--- EXERCISE ---
Render every line of the records below as a JSON list of strings, one string per line, and omit any blank lines.

--- RECORDS FOR THE TASK ---
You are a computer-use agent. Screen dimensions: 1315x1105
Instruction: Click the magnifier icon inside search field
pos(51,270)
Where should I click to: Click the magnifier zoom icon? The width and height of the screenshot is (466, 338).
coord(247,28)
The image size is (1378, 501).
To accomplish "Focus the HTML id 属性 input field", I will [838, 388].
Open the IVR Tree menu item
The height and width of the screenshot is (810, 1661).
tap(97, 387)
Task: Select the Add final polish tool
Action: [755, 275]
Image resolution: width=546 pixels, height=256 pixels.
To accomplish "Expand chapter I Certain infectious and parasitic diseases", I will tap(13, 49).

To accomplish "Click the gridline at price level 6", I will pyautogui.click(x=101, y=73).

--- REPLY TO THE EXERCISE ---
[
  "You are a computer-use agent. Screen dimensions: 1315x1105",
  "Instruction: Click the magnifier icon inside search field",
  "pos(51,270)",
  "Where should I click to: Click the magnifier zoom icon? The width and height of the screenshot is (466, 338).",
  "coord(247,28)",
  "The image size is (1378, 501).",
  "To accomplish \"Focus the HTML id 属性 input field\", I will [838, 388].",
  "Open the IVR Tree menu item",
  "The height and width of the screenshot is (810, 1661).",
  "tap(97, 387)",
  "Task: Select the Add final polish tool",
  "Action: [755, 275]",
  "Image resolution: width=546 pixels, height=256 pixels.",
  "To accomplish \"Expand chapter I Certain infectious and parasitic diseases\", I will tap(13, 49).",
  "To accomplish \"Click the gridline at price level 6\", I will pyautogui.click(x=101, y=73)."
]